# What you are asked to do:
The output is the lines below from the one with "This screenshot has width=1070, height=927." through the one with "Task: Click the Filter text input field", both included, printed exactly and with no other line.

------ Records

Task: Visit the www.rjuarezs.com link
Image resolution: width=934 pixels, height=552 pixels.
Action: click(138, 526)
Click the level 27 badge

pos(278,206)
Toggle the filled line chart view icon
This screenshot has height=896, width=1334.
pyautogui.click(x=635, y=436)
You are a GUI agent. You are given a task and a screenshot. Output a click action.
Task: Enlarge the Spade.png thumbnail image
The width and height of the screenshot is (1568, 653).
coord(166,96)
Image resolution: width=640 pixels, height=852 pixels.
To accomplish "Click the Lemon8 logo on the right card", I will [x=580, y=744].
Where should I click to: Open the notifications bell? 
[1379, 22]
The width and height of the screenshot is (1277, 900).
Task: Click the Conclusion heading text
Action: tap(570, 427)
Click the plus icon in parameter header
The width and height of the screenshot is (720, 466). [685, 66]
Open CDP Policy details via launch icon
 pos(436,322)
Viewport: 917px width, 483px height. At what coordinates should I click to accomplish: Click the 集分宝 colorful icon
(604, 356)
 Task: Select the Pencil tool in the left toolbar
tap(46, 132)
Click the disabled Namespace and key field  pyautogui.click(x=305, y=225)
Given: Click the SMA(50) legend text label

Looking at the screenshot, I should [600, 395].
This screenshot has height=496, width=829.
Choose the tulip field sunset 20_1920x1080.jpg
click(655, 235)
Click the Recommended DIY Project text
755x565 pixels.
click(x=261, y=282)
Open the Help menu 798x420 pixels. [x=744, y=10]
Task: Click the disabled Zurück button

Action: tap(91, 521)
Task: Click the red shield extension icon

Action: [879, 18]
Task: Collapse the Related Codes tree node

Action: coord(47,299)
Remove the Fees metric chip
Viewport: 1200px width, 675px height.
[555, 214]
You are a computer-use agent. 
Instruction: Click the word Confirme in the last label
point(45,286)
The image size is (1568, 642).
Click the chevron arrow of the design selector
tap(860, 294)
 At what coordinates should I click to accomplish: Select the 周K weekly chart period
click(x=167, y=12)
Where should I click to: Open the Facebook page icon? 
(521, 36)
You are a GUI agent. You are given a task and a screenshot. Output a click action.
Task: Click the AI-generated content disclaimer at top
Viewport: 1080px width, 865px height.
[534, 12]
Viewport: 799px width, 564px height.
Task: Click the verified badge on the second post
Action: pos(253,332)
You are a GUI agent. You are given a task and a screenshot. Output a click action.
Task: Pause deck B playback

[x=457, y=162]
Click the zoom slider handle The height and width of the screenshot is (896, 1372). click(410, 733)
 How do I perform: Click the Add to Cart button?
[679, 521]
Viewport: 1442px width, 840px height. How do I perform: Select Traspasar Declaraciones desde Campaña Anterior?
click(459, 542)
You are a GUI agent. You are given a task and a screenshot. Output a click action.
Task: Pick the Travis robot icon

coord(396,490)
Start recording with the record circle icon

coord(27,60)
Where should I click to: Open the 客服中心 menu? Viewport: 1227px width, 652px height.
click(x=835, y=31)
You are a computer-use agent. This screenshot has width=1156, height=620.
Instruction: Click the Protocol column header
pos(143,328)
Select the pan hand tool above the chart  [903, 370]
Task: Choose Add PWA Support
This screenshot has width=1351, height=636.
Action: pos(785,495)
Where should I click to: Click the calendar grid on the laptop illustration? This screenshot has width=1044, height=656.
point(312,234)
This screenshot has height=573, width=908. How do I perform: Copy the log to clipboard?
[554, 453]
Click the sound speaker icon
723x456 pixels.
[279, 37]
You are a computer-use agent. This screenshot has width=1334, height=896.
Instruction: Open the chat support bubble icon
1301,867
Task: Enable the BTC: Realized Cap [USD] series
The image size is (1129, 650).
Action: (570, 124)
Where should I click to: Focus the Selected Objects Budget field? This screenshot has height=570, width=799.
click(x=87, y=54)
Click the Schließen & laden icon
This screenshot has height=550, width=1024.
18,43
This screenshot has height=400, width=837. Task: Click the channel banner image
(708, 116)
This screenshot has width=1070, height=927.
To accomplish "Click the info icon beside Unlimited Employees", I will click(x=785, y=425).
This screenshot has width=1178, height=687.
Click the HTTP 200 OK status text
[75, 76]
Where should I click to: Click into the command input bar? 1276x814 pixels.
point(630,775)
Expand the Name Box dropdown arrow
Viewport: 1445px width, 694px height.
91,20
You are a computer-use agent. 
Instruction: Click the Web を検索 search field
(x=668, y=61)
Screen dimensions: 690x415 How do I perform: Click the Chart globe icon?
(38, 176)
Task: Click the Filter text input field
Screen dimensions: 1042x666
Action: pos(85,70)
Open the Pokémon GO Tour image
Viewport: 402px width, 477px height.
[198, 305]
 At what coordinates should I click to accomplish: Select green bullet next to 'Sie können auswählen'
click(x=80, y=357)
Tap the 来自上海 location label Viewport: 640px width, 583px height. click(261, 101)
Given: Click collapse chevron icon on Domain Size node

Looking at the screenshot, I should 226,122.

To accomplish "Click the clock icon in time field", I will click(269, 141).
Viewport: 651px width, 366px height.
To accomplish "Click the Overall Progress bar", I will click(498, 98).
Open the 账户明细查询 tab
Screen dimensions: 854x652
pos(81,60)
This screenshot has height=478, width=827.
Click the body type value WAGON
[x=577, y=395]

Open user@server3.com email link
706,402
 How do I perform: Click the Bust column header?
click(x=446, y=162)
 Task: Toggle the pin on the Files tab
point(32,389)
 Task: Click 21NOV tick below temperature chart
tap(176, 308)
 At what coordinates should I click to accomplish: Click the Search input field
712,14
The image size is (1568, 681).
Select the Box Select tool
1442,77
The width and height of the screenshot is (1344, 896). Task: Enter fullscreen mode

------------

# Response area:
This screenshot has width=1070, height=927.
To accomplish "Click the info icon beside Unlimited Employees", I will click(x=785, y=425).
This screenshot has width=1178, height=687.
Click the HTTP 200 OK status text
[75, 76]
Where should I click to: Click into the command input bar? 1276x814 pixels.
point(630,775)
Expand the Name Box dropdown arrow
Viewport: 1445px width, 694px height.
91,20
You are a computer-use agent. 
Instruction: Click the Web を検索 search field
(x=668, y=61)
Screen dimensions: 690x415 How do I perform: Click the Chart globe icon?
(38, 176)
Task: Click the Filter text input field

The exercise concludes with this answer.